The CDPHE also says it has a number of campaigns and programs in both English and Spanish to help increase rates.
"Routinely, we send text messages and emails in English and Spanish to parents and guardians of children 0-18 years whose records in the Colorado Immunization Information System show they may be overdue on routine vaccines," a spokesperson for CDPHE said. "CDPHE is also implementing a public health detailing program designed to help healthcare providers improve vaccination coverage among their pediatric patients, with a specific focus on kindergarten-aged children."
In the meantime, Weinraub's team has been working hard to connect families to doctors so they can make the right decisions for their children.
"What it does is it can help prevent death. We know that measles can cause death," Weinraub said.
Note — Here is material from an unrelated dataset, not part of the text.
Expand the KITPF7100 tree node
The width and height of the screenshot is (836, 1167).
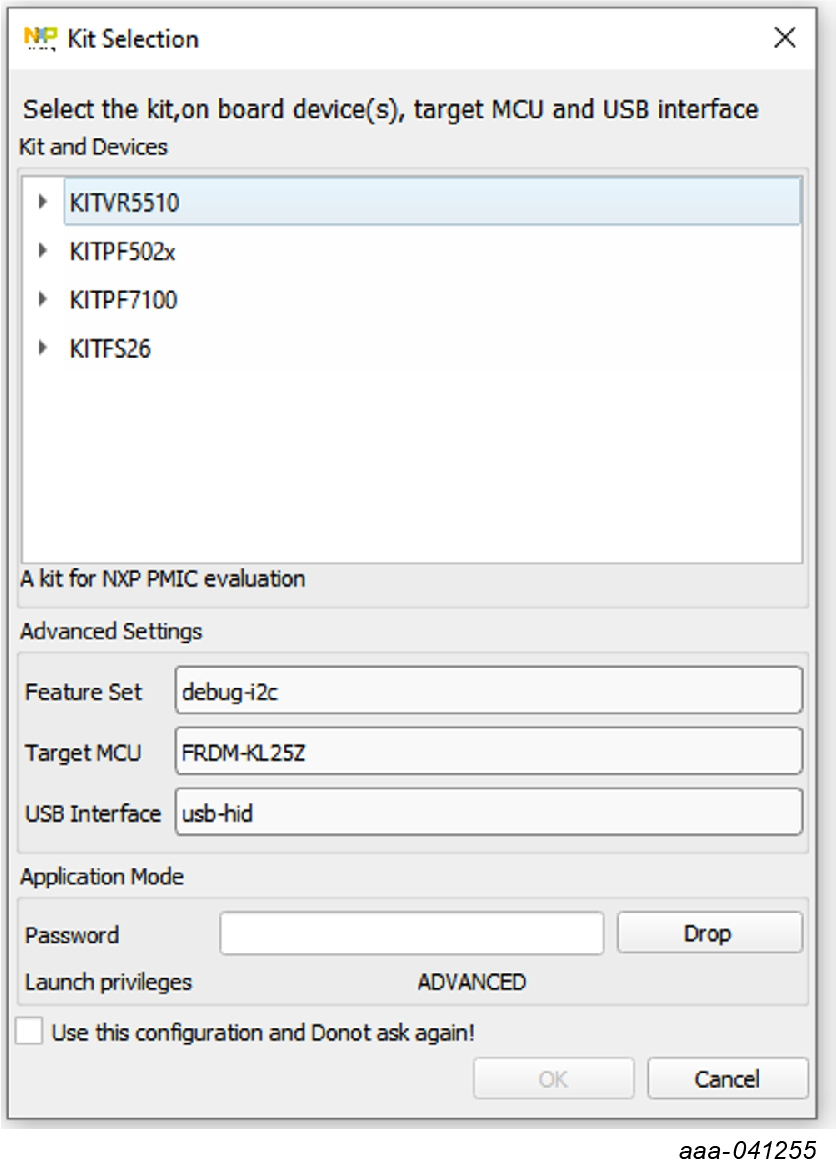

The Arapahoe County Health Department says, "decades of research tells us that vaccines are an easy, accessible and, above all else, safe way to drastically reduce the spread of many preventable contagious diseases."
For information on how to register for immunizations at Arapahoe County's health clinics, click here, or call 303-734-5445 for same- or next-day appointments. The county also offers monthly Shots for Tots and Teens clinics at Martin Luther King, Jr., Library in Aurora, where people can get recommended vaccines.
Back in Adams 14, nurses like Moyer are also working to increase immunization rates, which are currently at 96.3%, according to Moyer.
She says continuing to build trust with students and parents will help ensure their rates don't dip.
"We understand vaccine hesitancy is out there, but it's all about building relationships with the families," Moyer said. "We use interpreters when needed... to get to the place where maybe they could be comfortable asking us questions and helping them break down some of the barriers."
MMR vaccines are required by law for students to attend public school.
Asked about its enforcement of vaccination requirements, a CDPHE spokesperson said, "CDPHE supports school districts and childcare centers statewide in immunization reporting. This includes ongoing education and training opportunities on the requirements to report aggregate immunization and exemption data to CDPHE annually. We also offer training and support on the process of completing and submitting nonmedical exemptions."
For families looking to track their children's vaccinations, and make sure they're up to date, the CDPHE provided the following information:
- COVaxRecords.org directs people on how to request vaccination records for their children.
- COVaxRates.org makes it easy for people to look up vaccination and exemption rates for schools and childcare facilities in Colorado so they can make the best decision for their children.
- ChildVaccineCO.org provides more information on routine vaccinations, as well as where to find a provider who offers low- or no-cost vaccines.